Value of losses due to STB and fungicide usage per annum in the major EU wheat growing nations.

Losses to STBa France Germany UK
Value of 5–10% harvest losses due to STB in million Euros 350–700 250–500 120–240
Spraying costs, at 100 Euros per hectareb 459 × 106 310 × 106 163 × 106
Added value in million Euros: assuming boost in crop yield of 2.5 tonnes per hectare, post sprayingc 2400 1500 790
a

Figures are given in Euros.

b

The spraying costs equate with 3 fungicide sprays per season (see Torriani et al.⁎ 2015).

c

Yield enhancements following fungicide sprays.

6. In conclusion

  • Wheat is of huge and growing societal and economic importance across the EU, both in terms of food and commodities.

  • The most notable pathogen of wheat currently is the fungus Z. tritici, which causes Septoria tritici Blotch

  • Our current understanding of Z. tritici is suggestive of a pathogen whose importance must not be underestimated. This fungus shows a degree of evolutionary “plasticity” which may allow it to keep pace with innovations in disease control with relative ease.

  • A full understanding of the fungus per se and of its fine-scale interaction with wheat remains elusive. A precise and detailed catalogue of events leading to full infection would better inform models aimed at predicting disease outcome and better inform the timing of fungicide spraying.

7. Recommendations

  • We need to raise awareness of growers, politicians and the general public as to the threat to local and global food security by pathogens such as Z. tritici.

  • We need to garner more research funding and to train more plant pathologists to face such challenges.

  • We need more interdisciplinary and international research, particularly in the fields of predictive and climate change modelling. Here, models are needed to (i) predict the movement of crops and pathogens in the face of climate change and (ii) inform the timing of crop spraying with antifungals. Intelligent use of fungicide mixtures and the timing of their application at low dose must be informed by lab.-based and field trials and by multi-parameter epidemiological modelling.

  • We need to search for new sources of durable disease resistance to be introduced by introgression or GM into wheat and which do not reduce crop yields.

  • We need to evaluate new low dose, environmentally benign, broad spectrum multi-target site antifungals.
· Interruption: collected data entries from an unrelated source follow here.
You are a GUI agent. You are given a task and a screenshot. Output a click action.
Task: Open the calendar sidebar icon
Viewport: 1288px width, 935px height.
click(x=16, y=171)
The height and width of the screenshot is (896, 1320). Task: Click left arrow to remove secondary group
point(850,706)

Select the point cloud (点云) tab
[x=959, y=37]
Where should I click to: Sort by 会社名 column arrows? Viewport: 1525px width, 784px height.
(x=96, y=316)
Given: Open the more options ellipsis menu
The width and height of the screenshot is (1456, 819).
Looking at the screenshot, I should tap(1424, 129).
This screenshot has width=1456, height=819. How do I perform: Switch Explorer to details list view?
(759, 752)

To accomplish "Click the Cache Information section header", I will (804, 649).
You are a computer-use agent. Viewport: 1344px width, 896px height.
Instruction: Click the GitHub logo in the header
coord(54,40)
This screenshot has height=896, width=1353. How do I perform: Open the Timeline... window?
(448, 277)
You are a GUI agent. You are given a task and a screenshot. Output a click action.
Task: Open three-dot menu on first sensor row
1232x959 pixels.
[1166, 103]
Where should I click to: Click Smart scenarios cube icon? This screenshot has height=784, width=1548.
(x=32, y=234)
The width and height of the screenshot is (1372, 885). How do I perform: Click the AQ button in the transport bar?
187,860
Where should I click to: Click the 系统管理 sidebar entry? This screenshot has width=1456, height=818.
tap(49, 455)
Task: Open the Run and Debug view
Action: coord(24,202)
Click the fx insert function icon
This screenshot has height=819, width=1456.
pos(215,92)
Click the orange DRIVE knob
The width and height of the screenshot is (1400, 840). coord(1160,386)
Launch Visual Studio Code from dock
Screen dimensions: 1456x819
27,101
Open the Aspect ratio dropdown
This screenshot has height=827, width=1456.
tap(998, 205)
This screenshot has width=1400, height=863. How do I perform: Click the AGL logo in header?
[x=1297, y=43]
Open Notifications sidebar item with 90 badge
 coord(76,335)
In addition, the regulatory framework for agrochemicals needs to assess the benefits of fungicides as well as their costs in order to achieve sustainable disease control.

  • We need to reduce our reliance on single target site antifungals as resistance has emerged to these.

Acknowledgments

SG acknowledges funding from the BBSRC. The authors thank Sreedhar Kilaru for provision of e-GFP stain (Fig. 1), James Brown (JIC) and Bart Fraaije (Rothamsted Research) who commented on the Zymoseptoria tritici calculations and Gero Steinberg (Exeter) for his critical appraisal of the prose.